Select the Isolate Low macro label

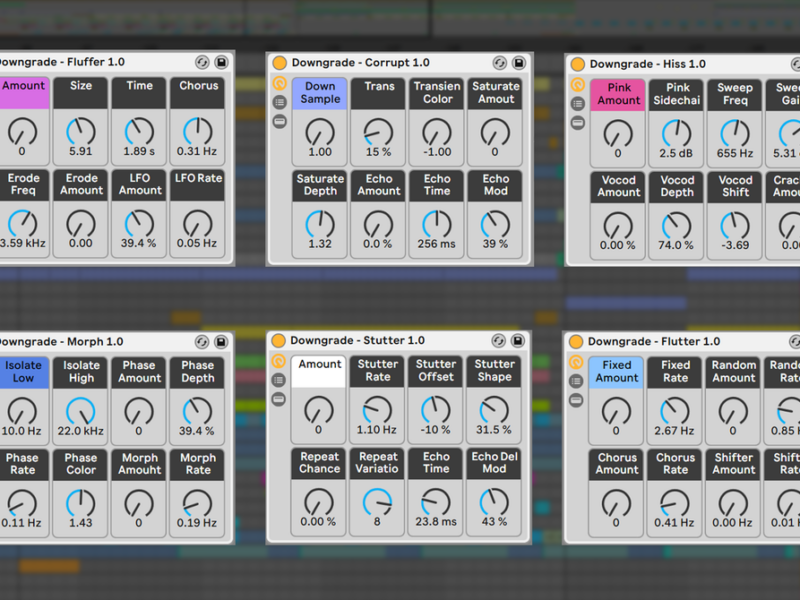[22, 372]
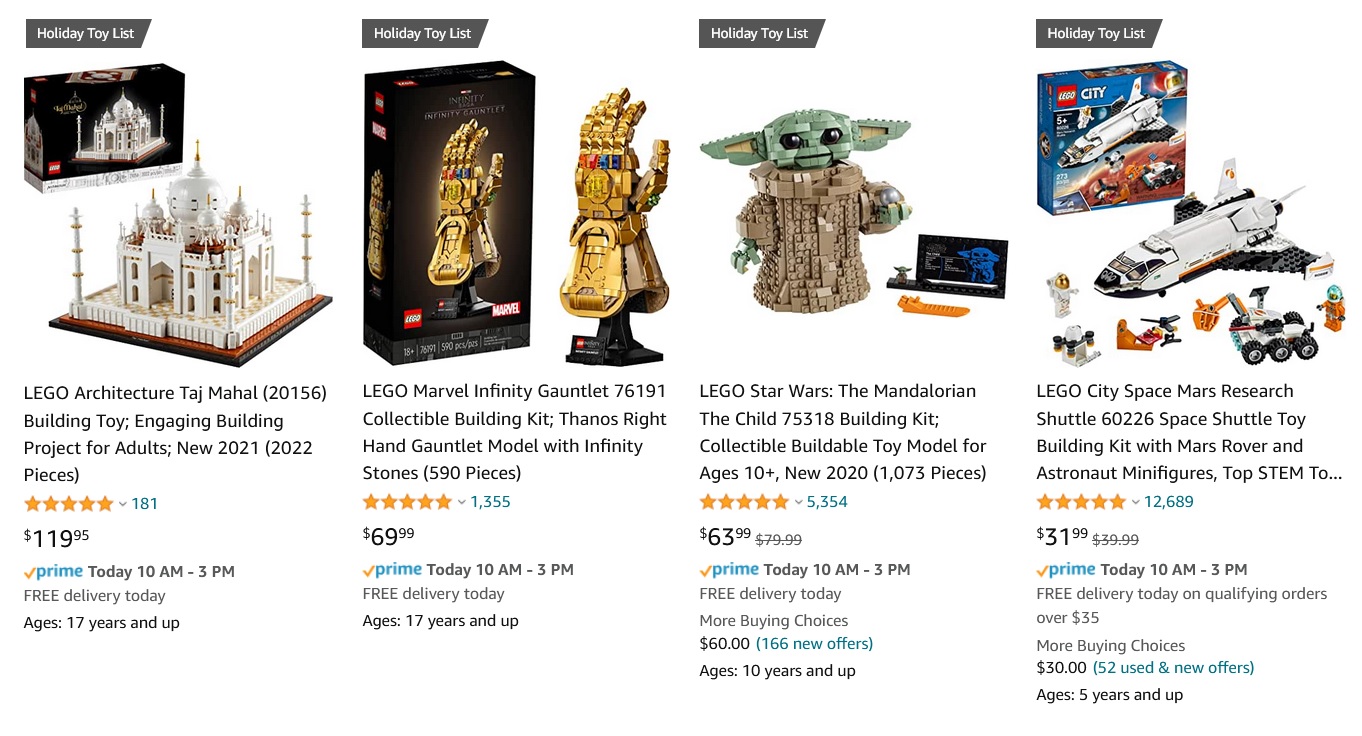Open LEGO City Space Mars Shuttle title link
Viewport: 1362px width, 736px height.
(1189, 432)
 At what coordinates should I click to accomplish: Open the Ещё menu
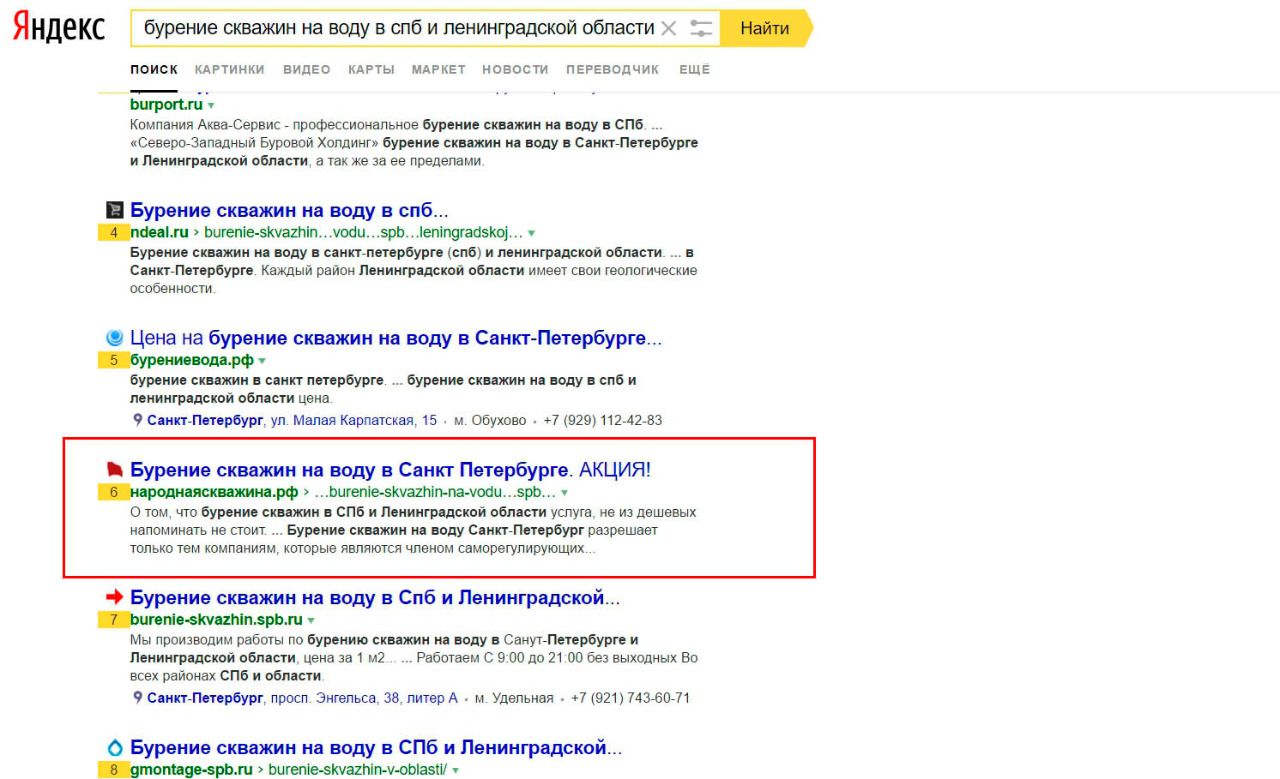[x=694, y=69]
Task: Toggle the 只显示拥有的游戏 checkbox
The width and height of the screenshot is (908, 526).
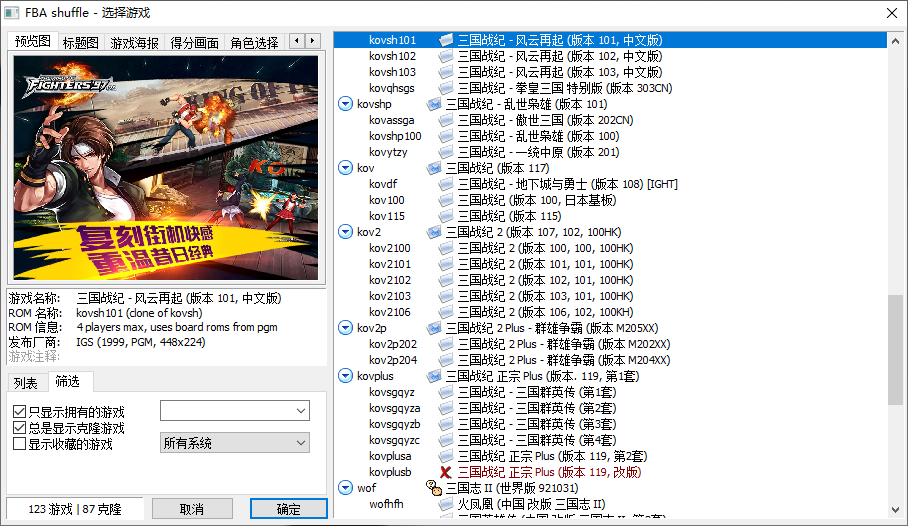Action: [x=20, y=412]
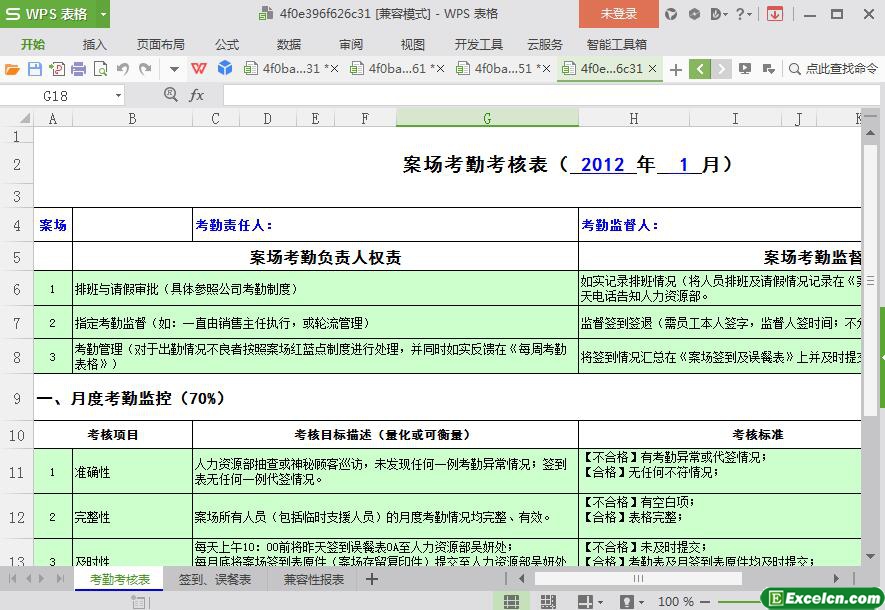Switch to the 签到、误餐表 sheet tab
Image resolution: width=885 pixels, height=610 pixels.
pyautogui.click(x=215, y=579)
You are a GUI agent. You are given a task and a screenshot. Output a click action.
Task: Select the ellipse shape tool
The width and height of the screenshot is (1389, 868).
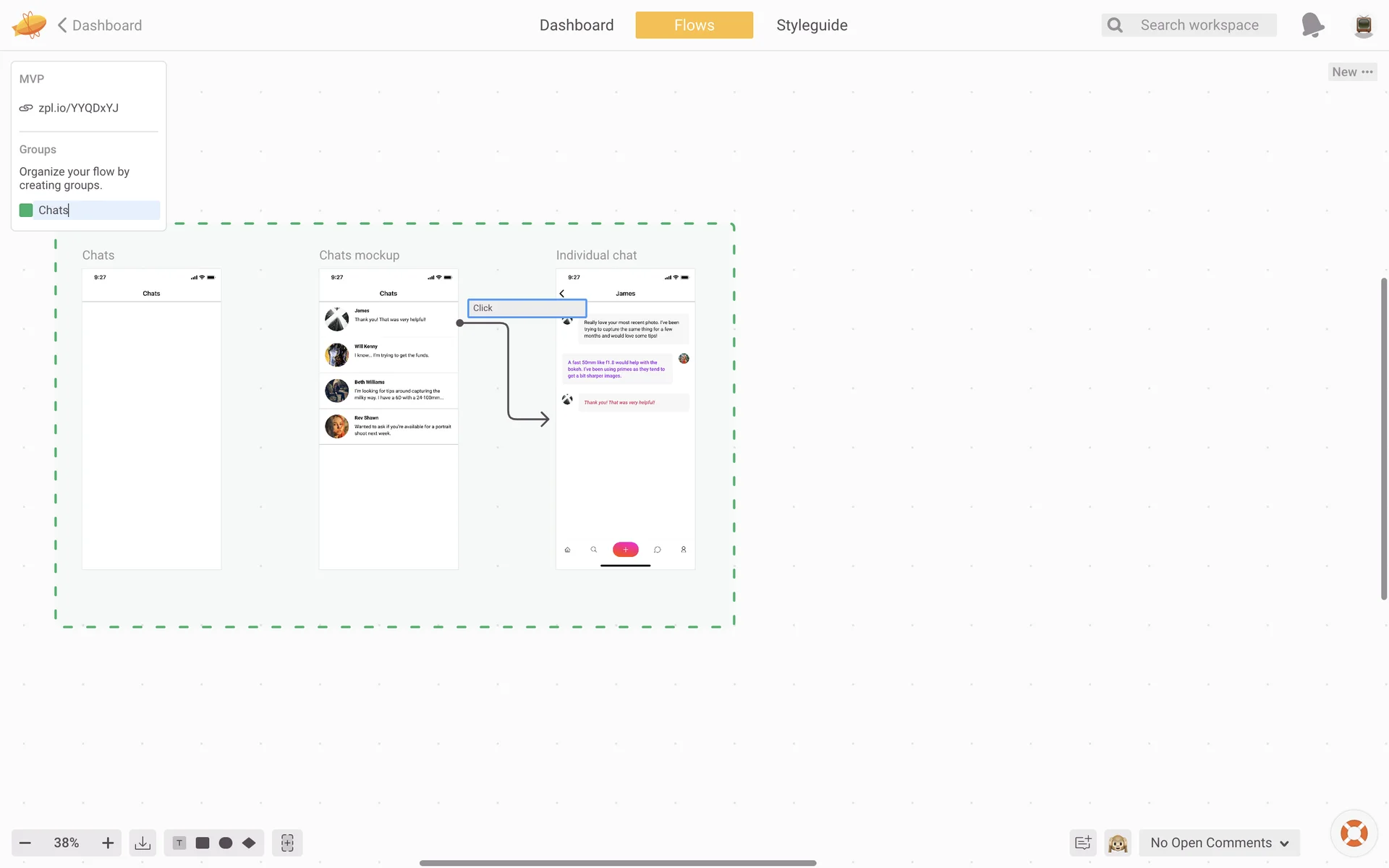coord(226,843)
============================================================
■ REQUIRED TASK ■
Copy every line of the material above without changing a character, leaving the pictures out.

■ EXERCISE OUTPUT ■
Select the Isolate Low macro label

[22, 372]
Open LEGO City Space Mars Shuttle title link
Viewport: 1362px width, 736px height.
(1189, 432)
 At what coordinates should I click to accomplish: Open the Ещё menu
[x=694, y=69]
Task: Toggle the 只显示拥有的游戏 checkbox
The width and height of the screenshot is (908, 526).
Action: [x=20, y=412]
Switch to the 签到、误餐表 sheet tab
Image resolution: width=885 pixels, height=610 pixels.
pyautogui.click(x=215, y=579)
You are a GUI agent. You are given a task and a screenshot. Output a click action.
Task: Select the ellipse shape tool
The width and height of the screenshot is (1389, 868).
coord(226,843)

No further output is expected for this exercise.